Nós, da Abraget, temos defendido como uma espécie de mantra que a matriz energética ideal é a que combina o menor preço, a maior segurança e um reduzido impacto ambiental. Por isso, queremos chamar a atenção da sociedade, dos agentes e de quem atua na definição das políticas públicas para a importância da segurança elétrica e energética no abastecimento quando se trata da transição energética.

O mundo já passou por algumas transformações como essa, e nenhuma foi feita de um dia para noite. É uma mudança profunda que requer planejamento e responsabilidade. Energia é a base da economia moderna, proporciona qualidade de vida e acesso a serviços básicos. É um serviço de utilidade pública.

Energia é um setor onde as decisões de hoje têm impacto no médio e no longo prazo. A fatura sempre chega. E a conta de não atuar com responsabilidade pode ser bem alta.

O exemplo da Europa

Haja visto o que está acontecendo agora na Europa. O continente deve enfrentar neste inverno e em 2023 uma das situações mais tensas no abastecimento das últimas décadas, devido a uma política de transição energética açodada que não deu o peso devido à segurança de abastecimento.

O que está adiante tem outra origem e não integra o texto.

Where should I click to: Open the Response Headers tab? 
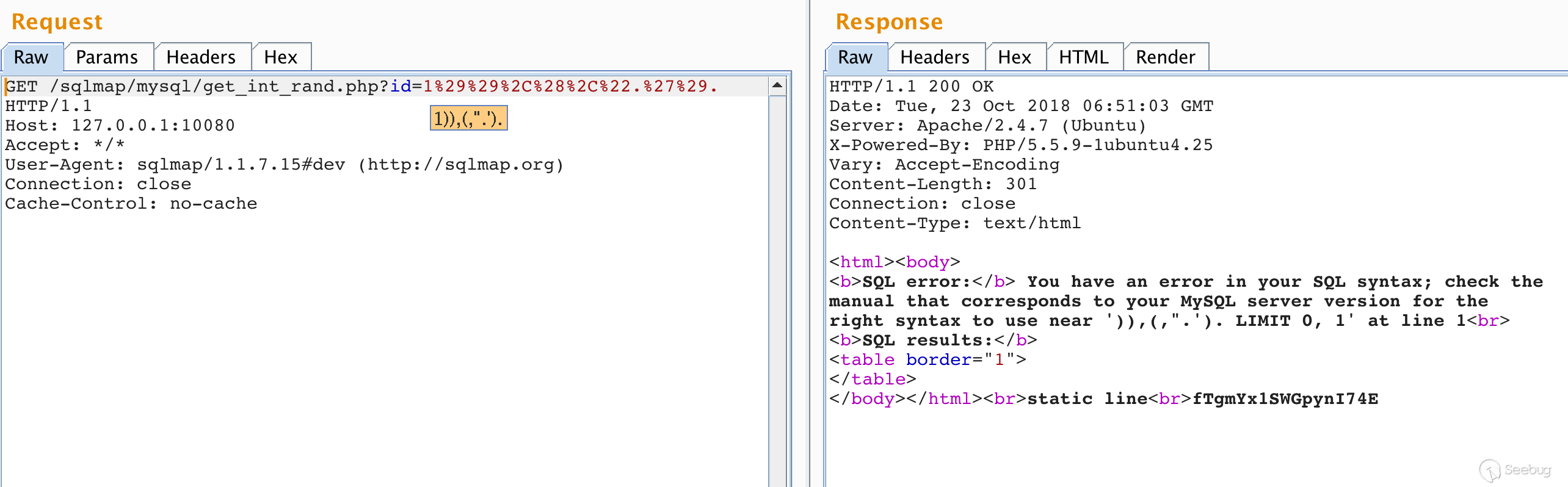point(935,57)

As manchetes do último dia 3 dezembro nos dois principais jornais da França deram o tom do que está para acontecer. As primeiras páginas do Le Monde e do Le Parisien, respectivamente, anunciaram: “Cortes de energia: as ameaças ficam mais claras” e “Cortes de energia: tudo o que você precisa saber para estar bem-preparado”.

O motivo principal dessa crise na Europa é exatamente a falta do gás natural, que era suprido pela Rússia, antes do conflito na Ucrânia. Esse é um filme que o Brasil não pode participar.

Eliminar o gás natural da transição energética é uma tese completamente equivocada e que pode ameaçar o futuro da segurança do fornecimento de energia à sociedade.


Xisto Vieira Filho é presidente da Associação Brasileira dos Geradores Termelétricos (Abraget).

Este artigo expressa exclusivamente a posição do autor e não necessariamente da instituição para a qual trabalha ou está vinculado.